To determine if EGFR signaling regulates GM-CSF production by human AEC downstream of the clinically relevant mediators house dust mite (HDM) and interleukin (IL)-17A and in a mouse model of established allergic asthma.
EGFR inhibitors were used to determine whether EGFR signaling regulates GM-CSF production by cultured human AEC in response to HDM and IL-17A. The roles of EGFR ligands, p38 mitogen activated protein kinase (MAPK), and tumor necrosis factor alpha (TNFα) converting enzyme (TACE) were also assessed. To determine if EGFR regulates GM-CSF as well as key asthma characteristics in vivo, mice were chronically exposed to HDM to establish allergic airway disease and then treated with the EGFR inhibitor Erlotinib.
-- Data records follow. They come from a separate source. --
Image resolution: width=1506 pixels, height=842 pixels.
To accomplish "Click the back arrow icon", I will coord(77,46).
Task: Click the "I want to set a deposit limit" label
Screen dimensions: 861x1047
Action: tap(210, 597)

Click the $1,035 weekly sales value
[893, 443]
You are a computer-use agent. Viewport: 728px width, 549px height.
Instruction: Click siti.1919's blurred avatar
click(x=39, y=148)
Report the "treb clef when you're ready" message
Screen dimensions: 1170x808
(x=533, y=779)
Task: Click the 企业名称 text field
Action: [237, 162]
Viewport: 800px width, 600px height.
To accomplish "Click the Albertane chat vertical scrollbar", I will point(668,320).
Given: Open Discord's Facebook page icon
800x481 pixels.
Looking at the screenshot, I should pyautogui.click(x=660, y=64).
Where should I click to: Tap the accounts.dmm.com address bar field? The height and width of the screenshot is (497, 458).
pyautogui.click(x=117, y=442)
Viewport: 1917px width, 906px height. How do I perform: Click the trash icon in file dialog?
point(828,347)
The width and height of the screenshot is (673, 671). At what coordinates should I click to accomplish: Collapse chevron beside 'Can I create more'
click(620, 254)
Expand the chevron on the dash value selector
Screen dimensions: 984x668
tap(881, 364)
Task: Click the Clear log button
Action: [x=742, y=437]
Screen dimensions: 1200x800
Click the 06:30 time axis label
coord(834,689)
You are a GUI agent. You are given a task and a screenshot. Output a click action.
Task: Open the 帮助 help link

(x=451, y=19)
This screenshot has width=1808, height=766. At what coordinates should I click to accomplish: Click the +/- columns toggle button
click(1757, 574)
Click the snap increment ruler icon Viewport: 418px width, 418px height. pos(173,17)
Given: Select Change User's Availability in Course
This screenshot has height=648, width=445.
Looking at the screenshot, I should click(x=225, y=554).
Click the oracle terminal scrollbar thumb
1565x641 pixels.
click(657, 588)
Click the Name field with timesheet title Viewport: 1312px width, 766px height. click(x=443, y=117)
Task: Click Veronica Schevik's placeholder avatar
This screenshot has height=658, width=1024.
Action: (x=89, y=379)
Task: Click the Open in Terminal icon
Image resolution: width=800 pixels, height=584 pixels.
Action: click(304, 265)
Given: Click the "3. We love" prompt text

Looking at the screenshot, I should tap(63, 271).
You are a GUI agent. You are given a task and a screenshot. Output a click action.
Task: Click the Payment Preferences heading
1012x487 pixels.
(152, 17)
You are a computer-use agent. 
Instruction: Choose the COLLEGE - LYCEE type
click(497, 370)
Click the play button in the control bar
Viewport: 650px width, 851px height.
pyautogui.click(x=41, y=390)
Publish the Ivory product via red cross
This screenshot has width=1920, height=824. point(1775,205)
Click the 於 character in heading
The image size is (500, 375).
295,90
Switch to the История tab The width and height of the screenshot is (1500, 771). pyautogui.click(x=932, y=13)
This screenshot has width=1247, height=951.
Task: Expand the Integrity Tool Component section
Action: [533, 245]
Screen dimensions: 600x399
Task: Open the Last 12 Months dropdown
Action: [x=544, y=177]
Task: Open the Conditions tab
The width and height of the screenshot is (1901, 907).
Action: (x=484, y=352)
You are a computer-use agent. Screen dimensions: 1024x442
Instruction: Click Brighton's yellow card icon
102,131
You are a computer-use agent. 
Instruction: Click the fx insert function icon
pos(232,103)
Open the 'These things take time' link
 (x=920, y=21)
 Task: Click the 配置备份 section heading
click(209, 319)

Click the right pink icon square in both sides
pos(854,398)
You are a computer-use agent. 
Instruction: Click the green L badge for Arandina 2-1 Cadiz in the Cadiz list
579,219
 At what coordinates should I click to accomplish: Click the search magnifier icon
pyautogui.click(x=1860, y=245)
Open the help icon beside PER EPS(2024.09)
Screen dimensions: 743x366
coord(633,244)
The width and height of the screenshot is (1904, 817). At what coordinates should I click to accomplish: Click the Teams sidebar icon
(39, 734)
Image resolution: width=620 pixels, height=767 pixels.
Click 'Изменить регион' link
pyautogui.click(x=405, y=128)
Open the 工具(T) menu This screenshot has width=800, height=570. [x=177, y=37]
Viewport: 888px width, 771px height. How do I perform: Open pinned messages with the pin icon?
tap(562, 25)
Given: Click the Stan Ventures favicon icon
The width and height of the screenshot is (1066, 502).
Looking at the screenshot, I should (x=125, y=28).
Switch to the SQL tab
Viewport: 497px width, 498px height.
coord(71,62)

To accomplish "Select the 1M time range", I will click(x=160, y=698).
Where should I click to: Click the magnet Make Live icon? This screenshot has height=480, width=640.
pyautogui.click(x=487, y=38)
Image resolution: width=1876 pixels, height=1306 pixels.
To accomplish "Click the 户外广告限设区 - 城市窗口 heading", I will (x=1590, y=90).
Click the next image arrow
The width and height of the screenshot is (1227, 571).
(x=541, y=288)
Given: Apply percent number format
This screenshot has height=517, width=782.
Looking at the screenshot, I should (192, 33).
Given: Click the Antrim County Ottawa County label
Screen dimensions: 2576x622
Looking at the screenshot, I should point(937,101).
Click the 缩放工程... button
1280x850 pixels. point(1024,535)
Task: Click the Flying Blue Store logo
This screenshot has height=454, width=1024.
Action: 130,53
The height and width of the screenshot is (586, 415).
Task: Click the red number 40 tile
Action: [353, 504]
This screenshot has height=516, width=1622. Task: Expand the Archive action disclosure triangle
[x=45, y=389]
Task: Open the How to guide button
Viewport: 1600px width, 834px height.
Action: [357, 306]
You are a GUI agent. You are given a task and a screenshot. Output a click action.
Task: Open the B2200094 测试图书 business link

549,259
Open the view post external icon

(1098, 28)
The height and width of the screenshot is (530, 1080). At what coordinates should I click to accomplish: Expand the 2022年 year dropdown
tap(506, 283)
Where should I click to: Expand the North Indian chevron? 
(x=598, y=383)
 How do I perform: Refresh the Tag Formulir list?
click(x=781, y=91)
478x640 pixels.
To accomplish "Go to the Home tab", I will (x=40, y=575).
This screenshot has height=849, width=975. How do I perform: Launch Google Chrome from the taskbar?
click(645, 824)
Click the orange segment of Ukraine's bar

EGFR inhibition reduced HDM and IL-17A induced GM-CSF production in a dose-dependent manner in cultured human AEC. GM-CSF production also required amphiregulin, p38 MAPK signaling, and protease/TACE activity. In mice with established allergic airway disease, EGFR inhibition reduced levels of GM-CSF and TNFα, as well as airway hyperreactivity, cellular inflammation, smooth muscle thickening, and goblet cell metaplasia without changes in IgE and Th1, Th2, and Th17 cytokines.
Results link HDM, IL-17A, amphiregulin, EGFR and GM-CSF in a mechanistic pathway in AEC, and demonstrate that EGFR regulates GM-CSF production and the severity of established disease in a clinically relevant asthma model. These results identify the EGFR→GM-CSF axis as a target for therapeutic development.